Pell’s Human Potential Foundation would eventually be funded by Laurance Rockefeller and would look into UFOs among other X-Files matters.
“The American public has a right to learn about technologies of unknown origins, non-human intelligence, and unexplainable phenomena,” Senate Majority Leader Church Schumer recently insisted.
The spectacle of presidents and members of Congress searching for little green men while the country burns may seem strange, but the Byzantines were reportedly furiously arguing about the sex of angels while the Turkish armies closed in. Everyone needs something to believe in.
In 1961’s ‘The Day the Earth Stood Still’, a UFO arrives in D.C. with a giant robot and an alien infiltrator capable of resurrecting the dead to forcibly end the Cold War. The movie was widely seen as a secular Christian allegory and that was the intent of its screenwriter and producer. That same year, Robert Heinlein’s ‘Stranger in a Strange Land’ bestselling novel offered yet another allegory of a messenger with supernatural powers sent by aliens to found a religion and transform society.
Belief in UFOs have been climbing even as traditional religious beliefs have been declining.

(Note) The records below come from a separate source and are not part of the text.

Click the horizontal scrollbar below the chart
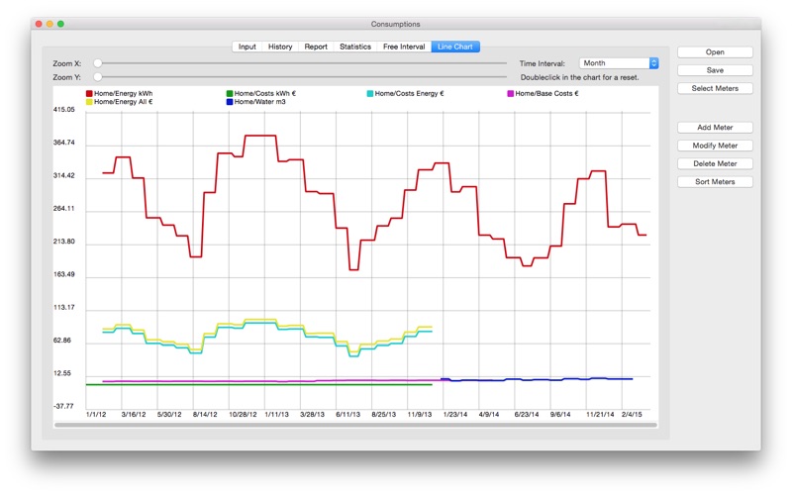 point(355,426)
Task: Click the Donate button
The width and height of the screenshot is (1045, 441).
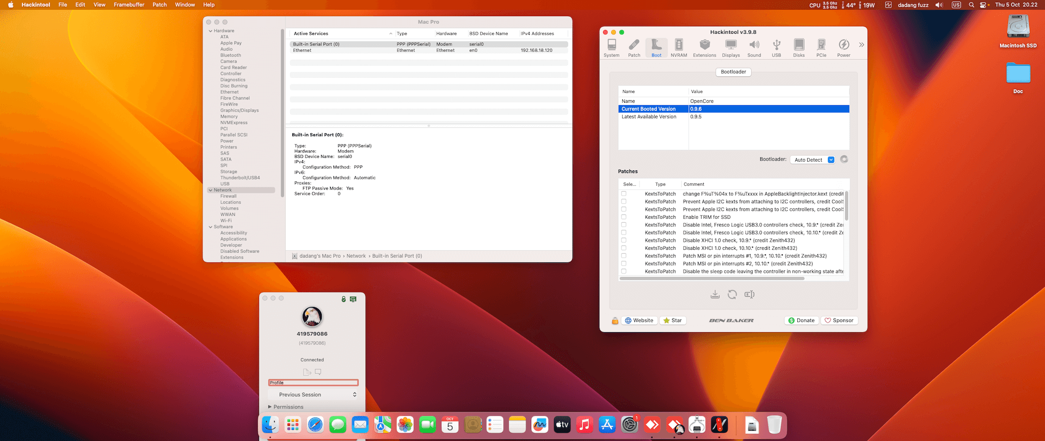Action: click(801, 321)
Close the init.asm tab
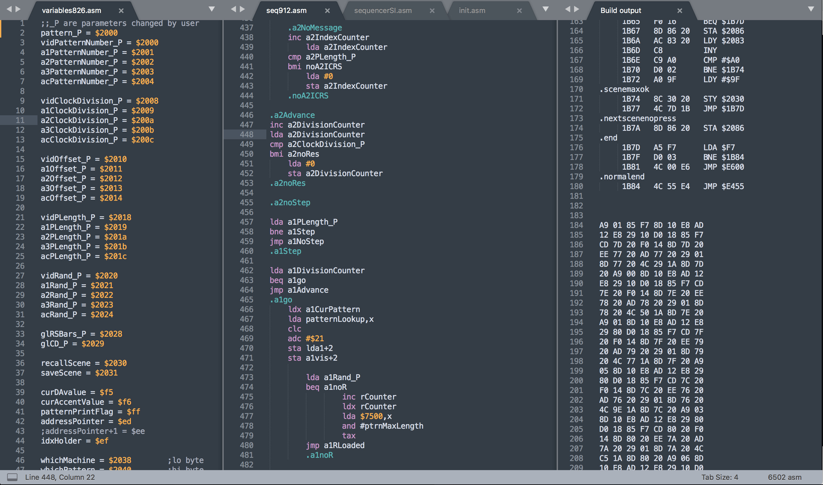 coord(519,10)
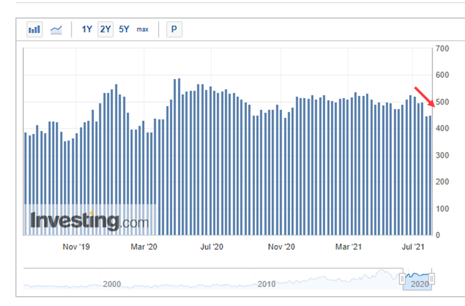
Task: Click the tallest bar near 590
Action: (x=179, y=157)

That may be why polls show that Democrats are far more likely to believe in UFOs than Republicans and why prominent Senate Democrats have led the charge on flying saucers.

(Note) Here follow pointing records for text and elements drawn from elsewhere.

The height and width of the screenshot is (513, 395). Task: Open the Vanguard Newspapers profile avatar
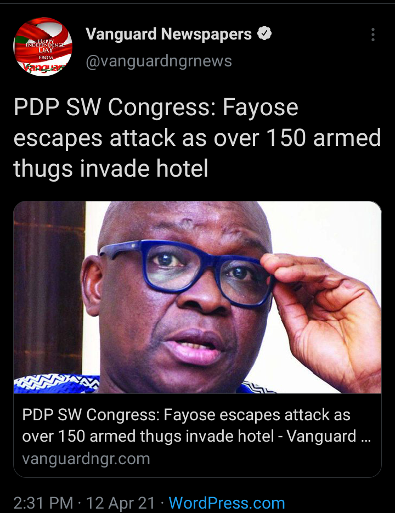43,47
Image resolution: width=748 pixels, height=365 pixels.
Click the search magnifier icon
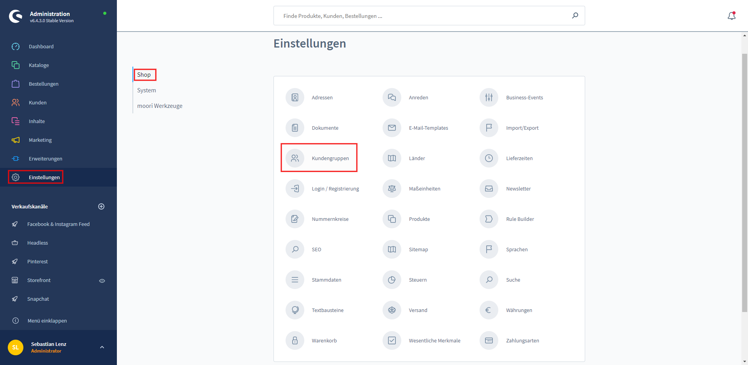coord(575,16)
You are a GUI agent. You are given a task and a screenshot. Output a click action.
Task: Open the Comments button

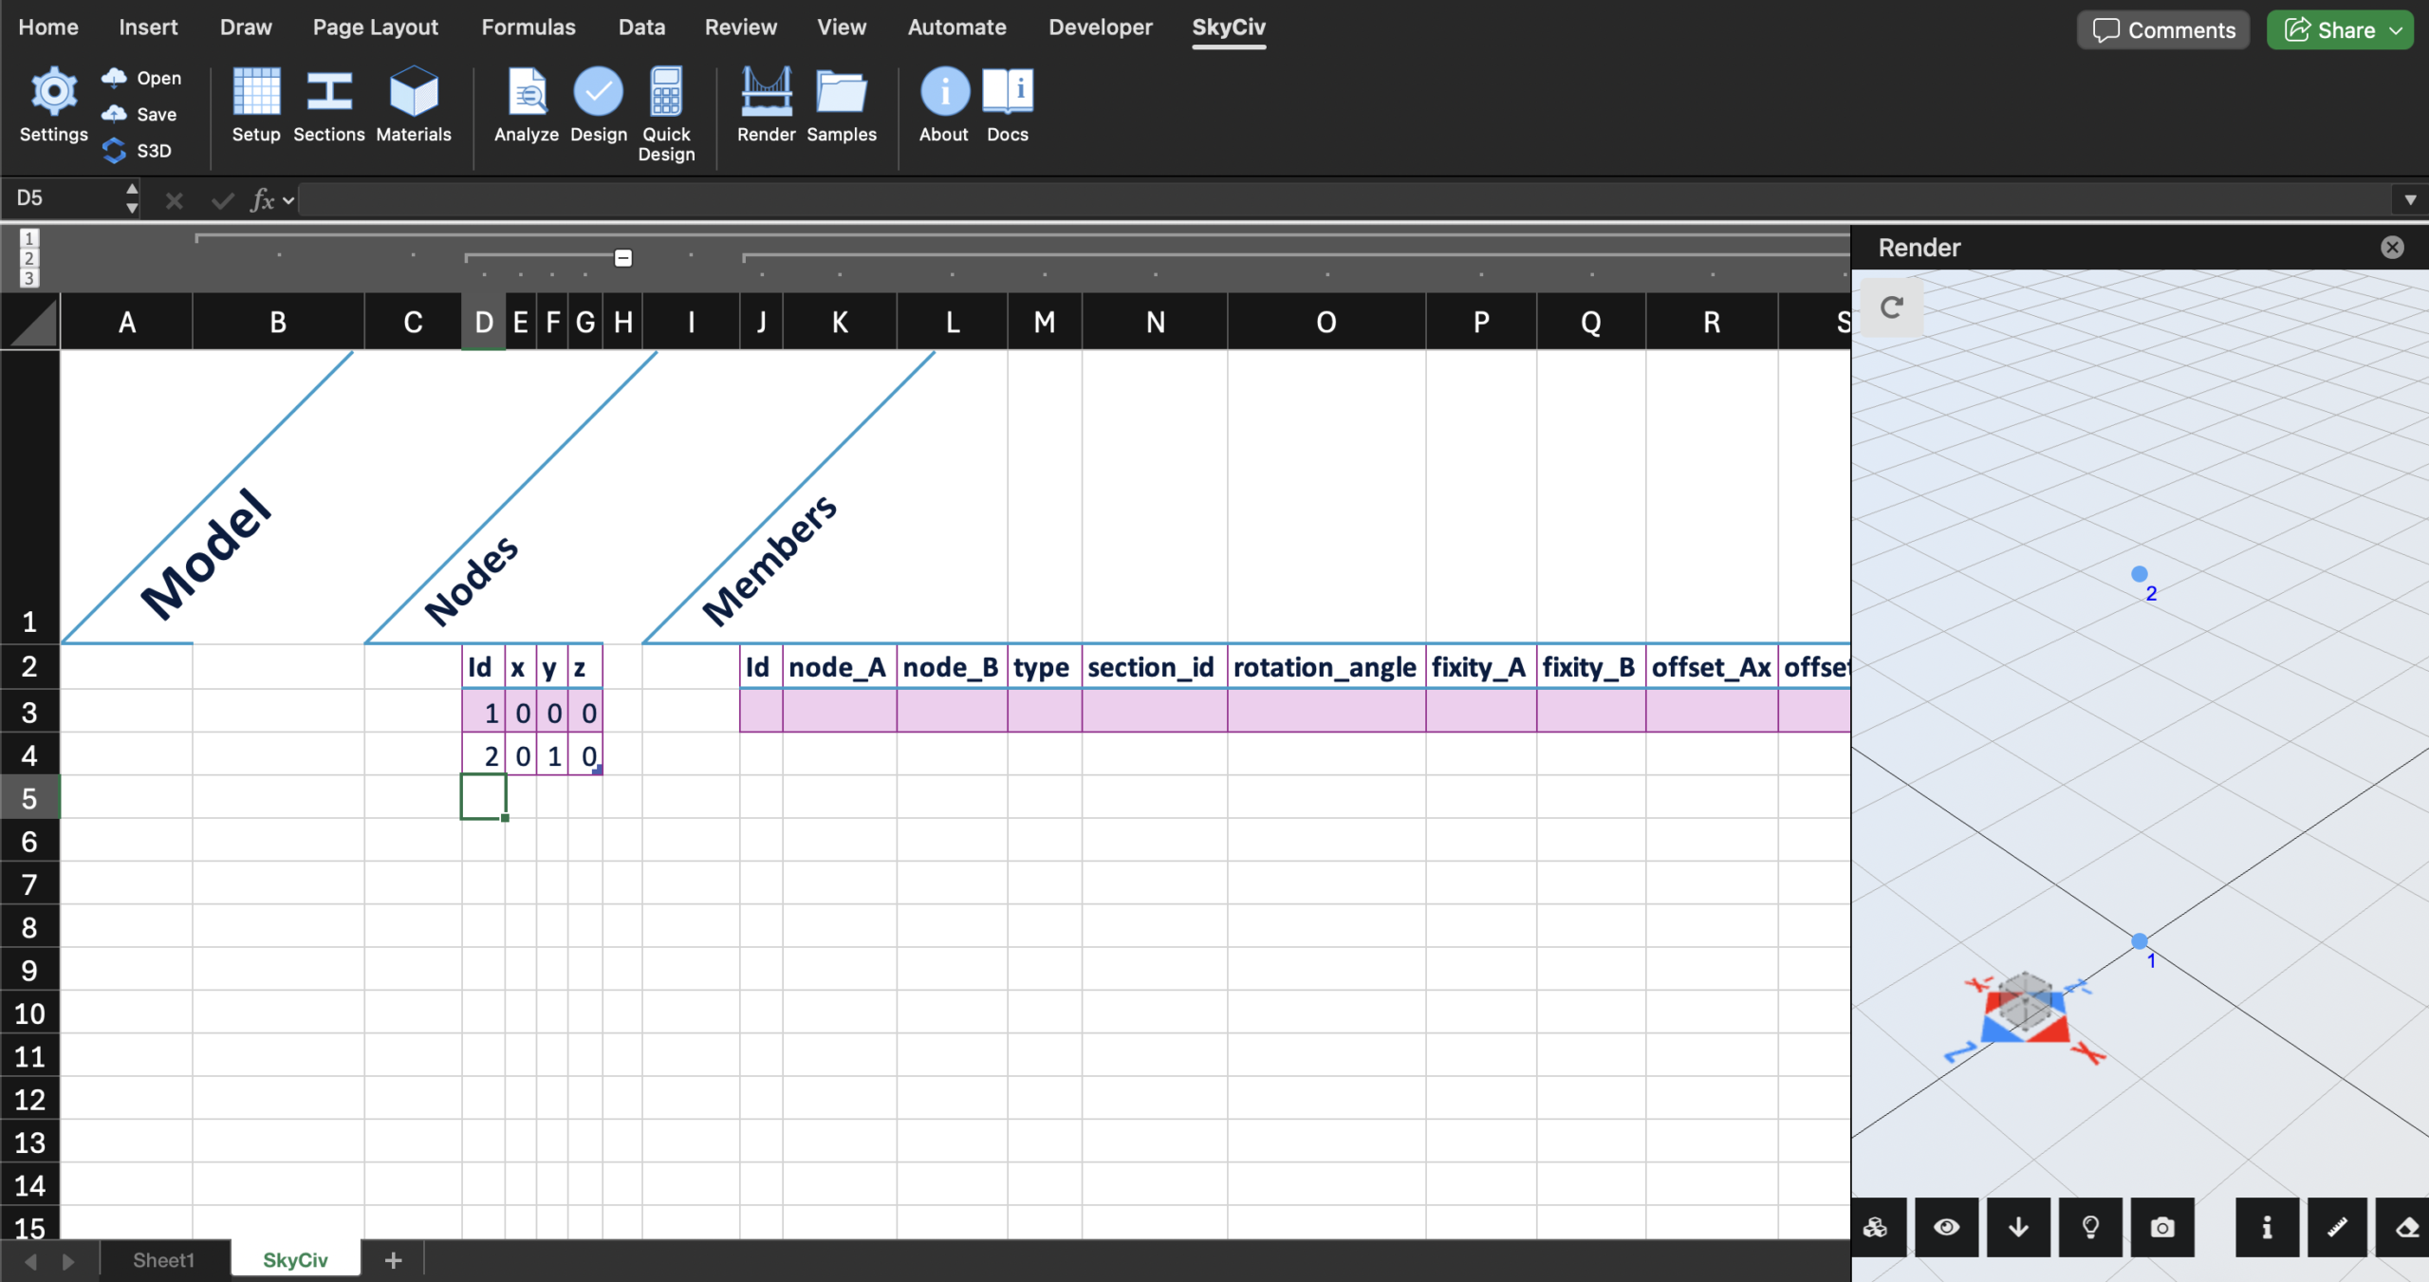(x=2163, y=30)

A Pew poll found that those least likely to believe in UFOs attended religious services at least once a week, while those most likely to believe in flying saucers attended seldom or never. Not a diffuse sense of spirituality or even religious identification were the crucial factors but direct involvement in organized religion. As traditional religion declines, other things fill the void.
Why does it really matter whether space aliens exist? It matters a great deal to believers.
In the modernist conception of an indifferent universe which came into being by accident, on a tiny world rotating around an obscure sun, a species whose members have come to believe that they arose not through divine providence, but through a series of random genetic accidents over the course of millions of years still needs a source of salvation and comfort. A plausible concept of aliens, guided by vastly different biological processes, incapable of even communicating with us and prevented by the speed of light from ever meeting us, will not fulfill that religious need.
But UFO believers envision aliens that are not indifferent to humanity and are here to save us.
The UFO believer has imbibed just enough modernism to have trouble with the notion of G-d, but powerful and wise aliens, more advanced and developed than ourselves, who have solved the social problems that hold us back, seem like they fit neatly into the idea of an infinite universe and the evolution of man which proved so challenging to traditional religious beliefs.
Much like global warming is a “scientific theory” that manages to confirm every elite prejudice against the Industrial Revolution, the UFOs tend to reflect the beliefs of their inventors that war and pollution are awful and mankind must overcome them to join the ‘galactic confederation’.
Rather than struggling to remake Christianity and Judaism over to fit their social agenda, many progressives find it easier to start from scratch with flying saucers. For others, UFOs offer a belief system grounded in TV shows and movies that is more real to them than the Bible.
Having eliminated a Creator, the UFO believer replaces him with some little green men. The idea of mankind being punished with a flood for its sins is absurd, but the idea of Gaia punishing mankind for the Industrial Revolution with rising sea levels is just science. And anyone who disagrees can take it up with global warming envoy and ambassador to the aliens: John Podesta.